● **What is required**
Copy out, from the entries below, each line that holds the string "with".

● **Data provided**
Content starts

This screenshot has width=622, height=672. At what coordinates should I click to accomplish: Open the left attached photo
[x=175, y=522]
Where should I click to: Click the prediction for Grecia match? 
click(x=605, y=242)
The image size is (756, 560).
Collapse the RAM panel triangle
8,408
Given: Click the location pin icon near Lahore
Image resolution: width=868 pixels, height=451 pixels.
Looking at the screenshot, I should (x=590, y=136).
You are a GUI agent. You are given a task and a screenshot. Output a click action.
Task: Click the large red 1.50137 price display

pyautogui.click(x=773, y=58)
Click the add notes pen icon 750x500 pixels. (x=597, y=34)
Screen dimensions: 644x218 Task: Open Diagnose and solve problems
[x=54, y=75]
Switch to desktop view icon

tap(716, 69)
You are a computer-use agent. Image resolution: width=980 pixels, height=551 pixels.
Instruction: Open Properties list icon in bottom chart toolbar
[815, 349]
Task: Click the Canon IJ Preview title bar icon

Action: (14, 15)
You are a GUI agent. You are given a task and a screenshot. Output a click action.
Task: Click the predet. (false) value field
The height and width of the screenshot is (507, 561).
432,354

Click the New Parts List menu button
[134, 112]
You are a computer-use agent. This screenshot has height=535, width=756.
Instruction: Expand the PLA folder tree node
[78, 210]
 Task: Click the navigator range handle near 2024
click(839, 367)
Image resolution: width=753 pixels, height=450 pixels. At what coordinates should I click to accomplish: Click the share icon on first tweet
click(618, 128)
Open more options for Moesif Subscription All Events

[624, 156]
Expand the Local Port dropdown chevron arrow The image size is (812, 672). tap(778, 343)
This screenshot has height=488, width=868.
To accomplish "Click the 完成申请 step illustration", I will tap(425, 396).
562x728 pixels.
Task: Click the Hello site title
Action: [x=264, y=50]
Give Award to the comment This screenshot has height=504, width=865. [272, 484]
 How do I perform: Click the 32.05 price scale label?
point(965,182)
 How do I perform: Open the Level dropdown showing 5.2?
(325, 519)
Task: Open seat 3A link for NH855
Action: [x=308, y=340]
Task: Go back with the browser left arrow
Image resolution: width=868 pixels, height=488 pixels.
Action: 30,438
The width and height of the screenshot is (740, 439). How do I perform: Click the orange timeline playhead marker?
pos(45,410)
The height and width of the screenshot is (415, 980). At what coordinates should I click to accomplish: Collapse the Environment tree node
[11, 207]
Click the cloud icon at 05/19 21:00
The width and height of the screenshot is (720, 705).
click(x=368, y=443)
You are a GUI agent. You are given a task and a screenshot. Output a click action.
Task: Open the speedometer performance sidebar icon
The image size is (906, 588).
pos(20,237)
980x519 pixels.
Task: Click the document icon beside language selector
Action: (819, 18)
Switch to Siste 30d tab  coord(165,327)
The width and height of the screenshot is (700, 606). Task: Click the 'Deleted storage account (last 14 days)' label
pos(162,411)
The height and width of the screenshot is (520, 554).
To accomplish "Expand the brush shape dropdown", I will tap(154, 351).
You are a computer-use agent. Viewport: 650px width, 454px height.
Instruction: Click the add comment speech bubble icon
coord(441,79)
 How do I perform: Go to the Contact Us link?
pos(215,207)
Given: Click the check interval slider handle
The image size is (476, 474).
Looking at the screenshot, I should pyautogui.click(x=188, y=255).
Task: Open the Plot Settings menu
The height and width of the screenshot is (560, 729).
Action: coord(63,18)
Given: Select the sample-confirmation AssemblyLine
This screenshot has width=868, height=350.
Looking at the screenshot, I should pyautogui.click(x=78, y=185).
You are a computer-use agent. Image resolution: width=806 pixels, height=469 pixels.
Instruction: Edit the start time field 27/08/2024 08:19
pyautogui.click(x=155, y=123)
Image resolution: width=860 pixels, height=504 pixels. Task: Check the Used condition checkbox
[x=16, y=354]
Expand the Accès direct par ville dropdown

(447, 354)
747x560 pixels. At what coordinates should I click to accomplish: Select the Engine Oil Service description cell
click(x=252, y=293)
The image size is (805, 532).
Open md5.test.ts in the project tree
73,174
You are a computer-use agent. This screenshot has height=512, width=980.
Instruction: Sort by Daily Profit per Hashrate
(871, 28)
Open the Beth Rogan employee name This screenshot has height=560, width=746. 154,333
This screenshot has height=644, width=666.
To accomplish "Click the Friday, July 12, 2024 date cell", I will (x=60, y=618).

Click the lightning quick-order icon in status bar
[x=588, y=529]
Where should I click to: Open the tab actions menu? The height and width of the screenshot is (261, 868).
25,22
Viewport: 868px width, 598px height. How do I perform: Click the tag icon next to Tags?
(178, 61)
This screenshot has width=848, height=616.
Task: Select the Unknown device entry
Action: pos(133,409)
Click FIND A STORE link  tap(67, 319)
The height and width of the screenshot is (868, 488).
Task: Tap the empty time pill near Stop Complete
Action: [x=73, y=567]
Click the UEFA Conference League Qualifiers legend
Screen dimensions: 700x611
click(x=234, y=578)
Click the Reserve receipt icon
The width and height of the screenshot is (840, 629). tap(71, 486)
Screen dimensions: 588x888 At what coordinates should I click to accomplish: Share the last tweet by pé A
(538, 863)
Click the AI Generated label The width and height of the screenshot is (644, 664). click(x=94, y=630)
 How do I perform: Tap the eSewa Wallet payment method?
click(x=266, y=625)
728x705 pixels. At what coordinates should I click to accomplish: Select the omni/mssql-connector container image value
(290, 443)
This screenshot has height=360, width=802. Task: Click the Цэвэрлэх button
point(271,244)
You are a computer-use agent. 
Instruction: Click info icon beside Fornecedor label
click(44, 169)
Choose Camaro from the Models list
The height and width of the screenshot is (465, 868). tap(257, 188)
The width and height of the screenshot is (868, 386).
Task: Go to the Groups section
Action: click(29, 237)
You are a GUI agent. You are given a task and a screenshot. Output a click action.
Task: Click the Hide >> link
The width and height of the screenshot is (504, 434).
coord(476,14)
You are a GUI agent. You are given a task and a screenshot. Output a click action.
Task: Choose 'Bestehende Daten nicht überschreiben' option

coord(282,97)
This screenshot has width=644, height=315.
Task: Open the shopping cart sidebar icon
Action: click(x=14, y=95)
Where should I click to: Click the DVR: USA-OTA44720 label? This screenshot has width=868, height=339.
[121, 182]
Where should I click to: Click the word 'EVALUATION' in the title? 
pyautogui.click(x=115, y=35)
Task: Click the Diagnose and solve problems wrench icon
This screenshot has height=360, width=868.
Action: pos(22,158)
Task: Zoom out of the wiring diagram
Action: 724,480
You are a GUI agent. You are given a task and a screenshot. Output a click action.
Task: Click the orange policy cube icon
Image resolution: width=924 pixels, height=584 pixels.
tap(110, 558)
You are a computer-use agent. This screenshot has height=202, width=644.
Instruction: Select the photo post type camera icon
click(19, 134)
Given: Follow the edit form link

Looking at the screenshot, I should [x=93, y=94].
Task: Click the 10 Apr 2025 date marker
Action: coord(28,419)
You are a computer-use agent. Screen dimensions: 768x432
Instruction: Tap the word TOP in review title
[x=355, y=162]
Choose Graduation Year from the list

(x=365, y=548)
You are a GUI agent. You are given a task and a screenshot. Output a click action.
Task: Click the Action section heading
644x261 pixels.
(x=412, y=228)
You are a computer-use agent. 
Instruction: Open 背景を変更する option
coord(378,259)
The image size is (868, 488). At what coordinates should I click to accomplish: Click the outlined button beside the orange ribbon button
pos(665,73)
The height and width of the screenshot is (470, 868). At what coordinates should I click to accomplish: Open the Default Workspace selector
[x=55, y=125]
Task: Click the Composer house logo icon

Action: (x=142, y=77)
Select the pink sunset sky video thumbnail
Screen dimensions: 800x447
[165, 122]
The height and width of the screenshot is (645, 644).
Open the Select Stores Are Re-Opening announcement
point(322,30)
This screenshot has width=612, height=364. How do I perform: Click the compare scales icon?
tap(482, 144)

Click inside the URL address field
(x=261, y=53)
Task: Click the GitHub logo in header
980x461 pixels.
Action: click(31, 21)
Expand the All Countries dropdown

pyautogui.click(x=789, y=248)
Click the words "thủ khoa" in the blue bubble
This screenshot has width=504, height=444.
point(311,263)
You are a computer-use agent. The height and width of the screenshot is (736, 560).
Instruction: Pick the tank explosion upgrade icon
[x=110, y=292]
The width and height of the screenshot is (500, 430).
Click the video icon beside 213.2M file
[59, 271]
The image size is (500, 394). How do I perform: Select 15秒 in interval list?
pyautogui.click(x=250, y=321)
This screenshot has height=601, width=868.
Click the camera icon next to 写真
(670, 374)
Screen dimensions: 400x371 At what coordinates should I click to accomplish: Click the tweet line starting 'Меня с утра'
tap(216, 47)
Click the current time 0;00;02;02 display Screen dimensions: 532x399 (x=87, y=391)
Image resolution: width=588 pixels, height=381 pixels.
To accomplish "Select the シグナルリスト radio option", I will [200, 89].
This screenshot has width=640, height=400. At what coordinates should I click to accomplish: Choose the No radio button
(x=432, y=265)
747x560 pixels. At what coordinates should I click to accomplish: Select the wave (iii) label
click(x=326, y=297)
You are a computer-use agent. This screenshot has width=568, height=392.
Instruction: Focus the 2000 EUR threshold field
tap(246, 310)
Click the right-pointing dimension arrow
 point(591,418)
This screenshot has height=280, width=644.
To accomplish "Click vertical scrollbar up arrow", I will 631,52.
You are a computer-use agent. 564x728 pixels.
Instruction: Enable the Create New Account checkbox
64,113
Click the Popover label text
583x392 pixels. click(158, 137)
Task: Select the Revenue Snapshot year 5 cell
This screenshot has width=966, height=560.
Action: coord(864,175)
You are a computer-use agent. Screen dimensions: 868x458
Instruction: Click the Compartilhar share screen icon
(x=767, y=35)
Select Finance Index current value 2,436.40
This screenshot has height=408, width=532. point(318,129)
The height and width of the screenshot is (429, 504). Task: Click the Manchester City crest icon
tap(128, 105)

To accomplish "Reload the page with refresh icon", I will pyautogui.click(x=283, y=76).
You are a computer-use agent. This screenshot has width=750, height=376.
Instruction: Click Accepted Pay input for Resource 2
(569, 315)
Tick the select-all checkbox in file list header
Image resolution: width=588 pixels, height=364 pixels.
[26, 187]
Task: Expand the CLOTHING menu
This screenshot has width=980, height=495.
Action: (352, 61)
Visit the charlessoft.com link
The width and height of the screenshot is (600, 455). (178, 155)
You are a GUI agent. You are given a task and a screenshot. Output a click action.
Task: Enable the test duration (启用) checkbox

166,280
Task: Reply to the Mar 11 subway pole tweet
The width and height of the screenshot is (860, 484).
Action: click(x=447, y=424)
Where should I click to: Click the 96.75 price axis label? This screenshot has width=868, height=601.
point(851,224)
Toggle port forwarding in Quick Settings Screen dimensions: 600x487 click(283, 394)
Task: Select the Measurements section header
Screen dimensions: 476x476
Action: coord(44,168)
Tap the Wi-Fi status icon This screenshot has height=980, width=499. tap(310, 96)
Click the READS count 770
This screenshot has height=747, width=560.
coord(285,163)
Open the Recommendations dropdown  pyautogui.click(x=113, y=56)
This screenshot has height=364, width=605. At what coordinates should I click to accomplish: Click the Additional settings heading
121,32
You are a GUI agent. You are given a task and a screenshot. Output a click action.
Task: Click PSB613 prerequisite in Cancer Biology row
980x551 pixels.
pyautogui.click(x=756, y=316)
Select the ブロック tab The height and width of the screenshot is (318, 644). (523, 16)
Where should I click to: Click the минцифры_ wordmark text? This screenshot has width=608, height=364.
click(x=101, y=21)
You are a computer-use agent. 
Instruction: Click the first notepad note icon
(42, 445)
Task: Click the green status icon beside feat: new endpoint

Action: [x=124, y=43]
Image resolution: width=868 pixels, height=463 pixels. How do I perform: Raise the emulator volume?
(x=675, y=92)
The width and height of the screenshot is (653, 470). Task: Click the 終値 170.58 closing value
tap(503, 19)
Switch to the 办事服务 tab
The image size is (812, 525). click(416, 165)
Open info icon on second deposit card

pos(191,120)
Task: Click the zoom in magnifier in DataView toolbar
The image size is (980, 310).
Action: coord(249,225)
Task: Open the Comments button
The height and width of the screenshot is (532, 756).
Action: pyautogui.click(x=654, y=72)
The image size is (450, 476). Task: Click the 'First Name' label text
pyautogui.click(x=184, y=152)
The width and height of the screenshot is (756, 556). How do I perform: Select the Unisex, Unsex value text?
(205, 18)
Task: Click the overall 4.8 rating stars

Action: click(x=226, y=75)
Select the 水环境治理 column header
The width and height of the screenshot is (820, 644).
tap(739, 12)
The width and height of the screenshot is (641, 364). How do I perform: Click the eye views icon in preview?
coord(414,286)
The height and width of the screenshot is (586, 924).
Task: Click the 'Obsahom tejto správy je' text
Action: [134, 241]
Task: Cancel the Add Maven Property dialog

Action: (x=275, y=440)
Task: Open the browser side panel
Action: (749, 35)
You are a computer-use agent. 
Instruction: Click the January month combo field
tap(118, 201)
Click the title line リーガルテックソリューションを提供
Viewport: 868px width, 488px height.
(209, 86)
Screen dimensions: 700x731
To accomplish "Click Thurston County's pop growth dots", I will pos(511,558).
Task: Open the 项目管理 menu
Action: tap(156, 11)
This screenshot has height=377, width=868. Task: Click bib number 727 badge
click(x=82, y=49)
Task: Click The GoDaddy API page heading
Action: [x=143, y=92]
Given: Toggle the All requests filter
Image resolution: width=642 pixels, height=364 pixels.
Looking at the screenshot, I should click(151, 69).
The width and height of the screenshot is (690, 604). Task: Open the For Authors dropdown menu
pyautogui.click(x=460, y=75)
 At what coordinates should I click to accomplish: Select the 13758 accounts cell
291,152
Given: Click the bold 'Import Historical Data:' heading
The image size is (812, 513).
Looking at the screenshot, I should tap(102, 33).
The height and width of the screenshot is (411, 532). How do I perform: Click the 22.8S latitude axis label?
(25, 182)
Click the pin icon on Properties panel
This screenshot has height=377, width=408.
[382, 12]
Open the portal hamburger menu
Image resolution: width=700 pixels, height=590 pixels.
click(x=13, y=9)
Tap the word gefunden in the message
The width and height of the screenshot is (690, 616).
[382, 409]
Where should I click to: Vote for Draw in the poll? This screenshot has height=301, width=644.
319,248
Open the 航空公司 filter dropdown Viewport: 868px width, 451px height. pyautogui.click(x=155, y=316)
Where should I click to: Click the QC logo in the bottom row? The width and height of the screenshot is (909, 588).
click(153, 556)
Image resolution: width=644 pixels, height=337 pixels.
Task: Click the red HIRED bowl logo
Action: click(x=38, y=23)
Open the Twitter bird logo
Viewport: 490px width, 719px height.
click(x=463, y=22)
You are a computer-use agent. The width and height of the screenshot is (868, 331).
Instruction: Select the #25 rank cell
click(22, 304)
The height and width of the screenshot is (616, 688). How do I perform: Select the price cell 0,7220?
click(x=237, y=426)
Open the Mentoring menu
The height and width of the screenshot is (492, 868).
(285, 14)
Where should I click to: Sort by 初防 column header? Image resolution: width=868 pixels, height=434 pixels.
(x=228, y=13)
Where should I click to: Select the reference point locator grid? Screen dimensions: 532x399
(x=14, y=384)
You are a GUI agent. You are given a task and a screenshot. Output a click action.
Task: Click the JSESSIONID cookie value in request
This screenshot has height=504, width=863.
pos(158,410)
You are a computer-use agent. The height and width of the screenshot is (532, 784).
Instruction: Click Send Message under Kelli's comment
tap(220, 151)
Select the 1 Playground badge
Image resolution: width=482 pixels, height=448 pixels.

Content ends

● **Solution to this problem**
Task: Go back with the browser left arrow
To accomplish "Reload the page with refresh icon", I will pyautogui.click(x=283, y=76).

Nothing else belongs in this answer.